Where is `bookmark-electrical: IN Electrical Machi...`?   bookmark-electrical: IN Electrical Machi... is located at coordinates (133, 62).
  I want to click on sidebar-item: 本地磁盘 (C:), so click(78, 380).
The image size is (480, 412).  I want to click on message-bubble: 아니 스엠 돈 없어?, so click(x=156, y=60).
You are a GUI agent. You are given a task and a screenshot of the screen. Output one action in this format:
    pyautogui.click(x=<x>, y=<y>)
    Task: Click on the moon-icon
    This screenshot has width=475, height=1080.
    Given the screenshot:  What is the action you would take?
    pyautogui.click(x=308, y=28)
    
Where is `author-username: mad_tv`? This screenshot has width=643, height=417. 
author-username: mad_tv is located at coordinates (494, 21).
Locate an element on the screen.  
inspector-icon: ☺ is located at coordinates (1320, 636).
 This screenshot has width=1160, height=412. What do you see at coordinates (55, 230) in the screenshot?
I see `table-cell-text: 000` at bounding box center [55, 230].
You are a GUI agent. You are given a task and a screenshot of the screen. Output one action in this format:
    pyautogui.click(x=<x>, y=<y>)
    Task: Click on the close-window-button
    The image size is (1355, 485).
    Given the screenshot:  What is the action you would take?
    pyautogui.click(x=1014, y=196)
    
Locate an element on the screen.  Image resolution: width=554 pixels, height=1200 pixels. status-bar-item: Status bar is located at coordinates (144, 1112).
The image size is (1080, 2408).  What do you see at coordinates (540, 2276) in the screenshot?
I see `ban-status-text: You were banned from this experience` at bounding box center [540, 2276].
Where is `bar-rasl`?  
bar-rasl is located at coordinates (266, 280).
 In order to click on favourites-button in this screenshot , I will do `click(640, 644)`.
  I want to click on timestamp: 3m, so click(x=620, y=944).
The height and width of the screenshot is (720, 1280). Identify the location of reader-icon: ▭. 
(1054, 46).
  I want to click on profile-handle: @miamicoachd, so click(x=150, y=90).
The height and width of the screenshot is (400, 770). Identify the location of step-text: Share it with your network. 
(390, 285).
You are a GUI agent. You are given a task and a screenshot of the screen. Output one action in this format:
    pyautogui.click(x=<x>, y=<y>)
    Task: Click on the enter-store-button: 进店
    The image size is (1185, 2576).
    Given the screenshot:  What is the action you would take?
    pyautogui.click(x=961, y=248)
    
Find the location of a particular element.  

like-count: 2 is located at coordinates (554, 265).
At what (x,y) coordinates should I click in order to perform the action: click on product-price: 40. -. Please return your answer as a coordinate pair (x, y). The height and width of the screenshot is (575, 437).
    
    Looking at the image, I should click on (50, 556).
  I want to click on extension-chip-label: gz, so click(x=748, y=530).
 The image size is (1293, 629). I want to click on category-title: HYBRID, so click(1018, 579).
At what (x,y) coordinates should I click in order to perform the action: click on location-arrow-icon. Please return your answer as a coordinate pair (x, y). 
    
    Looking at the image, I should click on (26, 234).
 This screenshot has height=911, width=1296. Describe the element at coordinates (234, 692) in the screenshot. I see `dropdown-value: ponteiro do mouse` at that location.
-=-=-
=== TRY IT ===
Rewrite the listing above, replacing every occurrence of "GUI agent" with "screen assistant" and leaving everything else unchanged.

=== RESULT FOR THIS EXERCISE ===
Where is `bookmark-electrical: IN Electrical Machi...`?   bookmark-electrical: IN Electrical Machi... is located at coordinates (133, 62).
  I want to click on sidebar-item: 本地磁盘 (C:), so click(78, 380).
The image size is (480, 412).  I want to click on message-bubble: 아니 스엠 돈 없어?, so click(x=156, y=60).
You are a screen assistant. You are given a task and a screenshot of the screen. Output one action in this format:
    pyautogui.click(x=<x>, y=<y>)
    Task: Click on the moon-icon
    This screenshot has width=475, height=1080.
    Given the screenshot:  What is the action you would take?
    pyautogui.click(x=308, y=28)
    
Where is `author-username: mad_tv`? This screenshot has width=643, height=417. 
author-username: mad_tv is located at coordinates (494, 21).
Locate an element on the screen.  
inspector-icon: ☺ is located at coordinates (1320, 636).
 This screenshot has width=1160, height=412. What do you see at coordinates (55, 230) in the screenshot?
I see `table-cell-text: 000` at bounding box center [55, 230].
You are a screen assistant. You are given a task and a screenshot of the screen. Output one action in this format:
    pyautogui.click(x=<x>, y=<y>)
    Task: Click on the close-window-button
    The image size is (1355, 485).
    Given the screenshot:  What is the action you would take?
    pyautogui.click(x=1014, y=196)
    
Locate an element on the screen.  Image resolution: width=554 pixels, height=1200 pixels. status-bar-item: Status bar is located at coordinates (144, 1112).
The image size is (1080, 2408).  What do you see at coordinates (540, 2276) in the screenshot?
I see `ban-status-text: You were banned from this experience` at bounding box center [540, 2276].
Where is `bar-rasl`?  
bar-rasl is located at coordinates (266, 280).
 In order to click on favourites-button in this screenshot , I will do `click(640, 644)`.
  I want to click on timestamp: 3m, so click(x=620, y=944).
The height and width of the screenshot is (720, 1280). Identify the location of reader-icon: ▭. 
(1054, 46).
  I want to click on profile-handle: @miamicoachd, so click(x=150, y=90).
The height and width of the screenshot is (400, 770). Identify the location of step-text: Share it with your network. 
(390, 285).
You are a screen assistant. You are given a task and a screenshot of the screen. Output one action in this format:
    pyautogui.click(x=<x>, y=<y>)
    Task: Click on the enter-store-button: 进店
    The image size is (1185, 2576).
    Given the screenshot:  What is the action you would take?
    pyautogui.click(x=961, y=248)
    
Find the location of a particular element.  

like-count: 2 is located at coordinates (554, 265).
At what (x,y) coordinates should I click in order to perform the action: click on product-price: 40. -. Please return your answer as a coordinate pair (x, y). The height and width of the screenshot is (575, 437).
    
    Looking at the image, I should click on (50, 556).
  I want to click on extension-chip-label: gz, so click(x=748, y=530).
 The image size is (1293, 629). I want to click on category-title: HYBRID, so click(1018, 579).
At what (x,y) coordinates should I click in order to perform the action: click on location-arrow-icon. Please return your answer as a coordinate pair (x, y). 
    
    Looking at the image, I should click on (26, 234).
 This screenshot has height=911, width=1296. Describe the element at coordinates (234, 692) in the screenshot. I see `dropdown-value: ponteiro do mouse` at that location.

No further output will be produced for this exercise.